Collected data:
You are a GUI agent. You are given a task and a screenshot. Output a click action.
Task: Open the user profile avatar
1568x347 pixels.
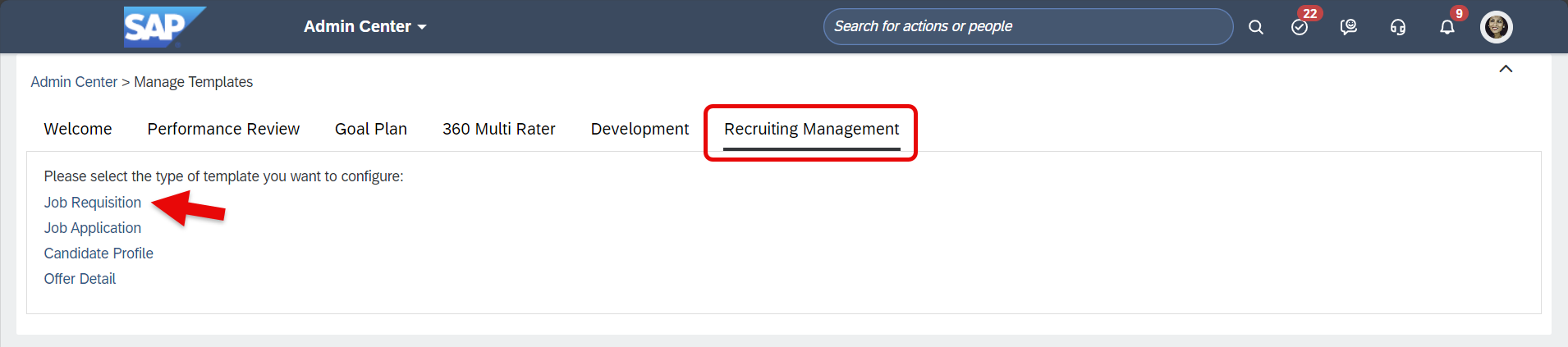pos(1497,27)
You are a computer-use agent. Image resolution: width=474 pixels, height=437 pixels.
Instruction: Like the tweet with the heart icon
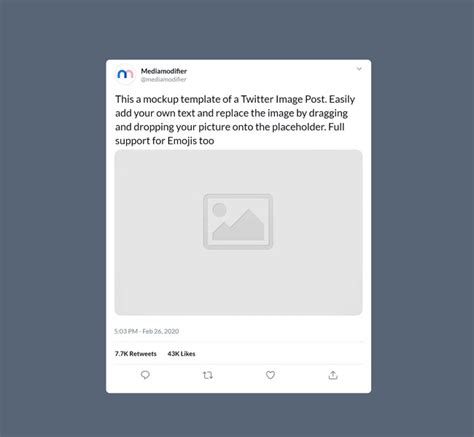point(270,375)
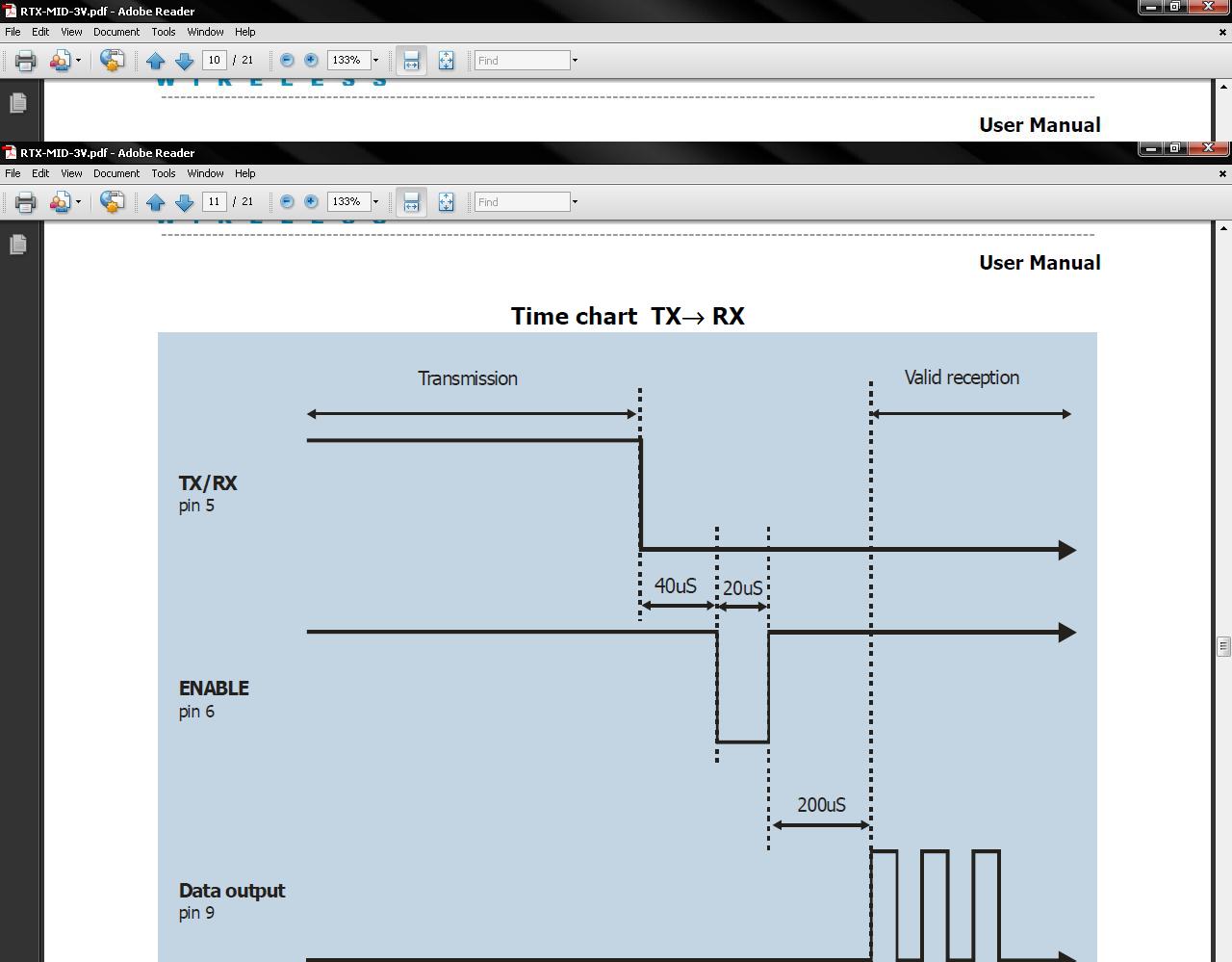Expand Find options arrow in front window
Screen dimensions: 1232x962
575,202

* _Work to complete_:
Pictures stay out; the records above are otherwise reproduced exactly.

* _Answer to the exercise_:
You are a GUI agent. You are given a task and a screenshot. Output a click action.
Task: Open the user profile avatar
1568x347 pixels.
pos(1497,27)
You are a computer-use agent. Image resolution: width=474 pixels, height=437 pixels.
Instruction: Like the tweet with the heart icon
point(270,375)
Expand Find options arrow in front window
Screen dimensions: 1232x962
575,202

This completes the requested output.